Roger analisa característica dos contratados e fala sobre integração com equipe sub-23

Treinador avisa que quer uma equipe que alterne transições rápidas com posse de bola


Tribuna da Bahia, Salvador
17/01/2020 16:00 | Atualizado há 10 dias, 23 horas e 53 minutos

   
Foto: Felipe Oliveira / EC Bahia

Em preparação para a Copa do Nordeste, que começa para o Bahia no dia 25 de janeiro, contra o Santa Cruz, o técnico Roger Machado trabalha para adaptar os novos reforços à base do elenco que permaneceu para a temporada 2020. O treinador tricolor já deixou claro que, além de uma equipe forte nas transições rápidas, quer poder alternar momentos de posse de bola, por isso jogadores com esse perfil foram contratados, caso do meia Daniel.

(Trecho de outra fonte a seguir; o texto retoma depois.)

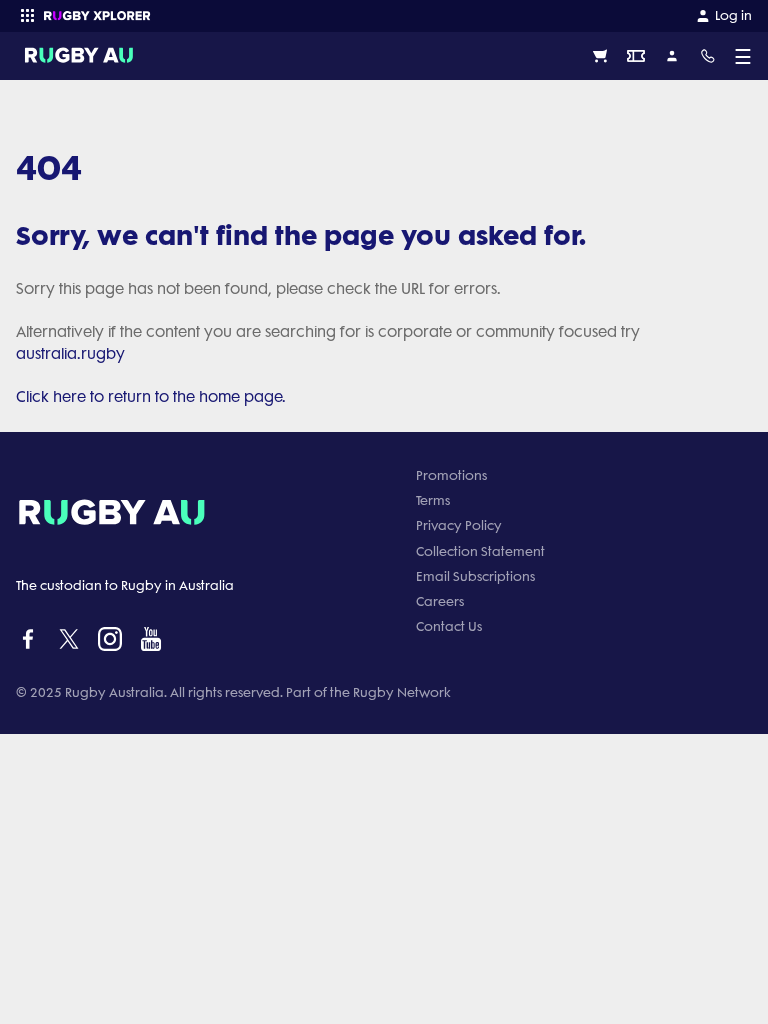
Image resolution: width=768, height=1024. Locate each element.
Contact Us (449, 626)
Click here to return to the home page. (151, 397)
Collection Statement (480, 551)
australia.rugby (70, 354)
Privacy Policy (459, 525)
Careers (440, 601)
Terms (433, 500)
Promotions (451, 475)
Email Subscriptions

Em entrevista à rádio do clube na noite da última quinta-feira, Roger falou sobre as características desse “novo” Bahia. Além de Daniel, ele destacou as chegadas de Clayson e Rossi, que se destacaram no Corinthians e Vasco, respectivamente, pelo número de assistências.

- O objetivo e análise do fim da temporada passada é que fizemos uma boa temporada com um viés de queda no final em função do desgaste e do nível da competição, que é muito exigente. Brigamos pela Libertadores até o final, nunca tivemos contato com a parte final da tabela. Conseguimos montar um modelo forte, marcação ajustada e velocidade pelas pontas. Em alguns momentos, quando encontrávamos equipes fechadas, precisávamos de mais controle, demonstramos deficiência, dificuldade. A leitura é que deveríamos alternar entre esse jogo de transição e controle pela posse, contratando jogadores com mais destreza com a bola. Dar essa característica sem perder a agressividade. O tripé do meio forte, pronto para roubar a bola, linha defensiva segura. As contratações foram nessa linha. Deixar o time mais leve, mais técnico, com jogadores mais móveis, sem perder nossas principais virtudes construídas no passado – afirmou.

Daniel foi um dos melhores passadores do campeonato. Gregore também. Rossi e Clayson como assistentes. Para ter mais controle pela posse e conseguir gerar mais oportunidade de gol. Tivemos uma eficiência grande ano passado, com Gilberto, Fernandão, Artur e Élber. Mas precisamos gerar mais oportunidades para sobrepor eficiência com número de oportunidades criadas.

Uma posição que foi completamente remodelada foi a lateral esquerda, com as saídas de Giovani e Moisés. Para seus lugares, foram contratados Zeca e Juninho Capixaba, que já treinam com o elenco.

- Mudamos um setor inteiro, com suplente. Temos dois laterais, um atacante novo. Será nosso desafio, o entrosamento. Juninho tem capacidade de ataque grande, Zeca também, deixam o time mais leve. Quando pressionados, podemos sair com mais destreza. Esse começo é de trabalho mais físico, mas quando se tem uma base do ano anterior facilita bastante – disse.

Roger Machado também explicou como vai funcionar o processo de integração entre a equipe principal, treinada por ele, e o time de transição, de responsabilidade de Dado Cavalcanti.

- A partir dessa semana, o que a gente definiu é que sempre que possível, o calendário nesse primeiro momento é apertado, é que o time de transição, que treina no mesmo turno que a gente, quando necessário, consiga fazer um fluxo de jogadores. Para compor nosso grupo e na direção inversa também. Quando na necessidade de jogos do Baiano, Dado pode solicitar alguns jogadores para ter um time forte nessa competição, que é o Baiano, que é importante para a gente. Fiz questão de que o sub-23 estivesse ligado ao profissional para ter fluxo de informações e para conhecer os atletas na sua mais íntima característica com relação ao jogo. Uma coisa é trabalhar diariamente, jogar contra, o dia a dia é que dá noção de onde precisa evoluir. Objetivo é está muito próximo, fazer fluxo de acesso e informações dos jogadores que se destacarem – afirmou.

A equipe de transição estreia na temporada no dia 22 de janeiro, próxima quarta-feira, diante do Juazeirense, em Juazeiro.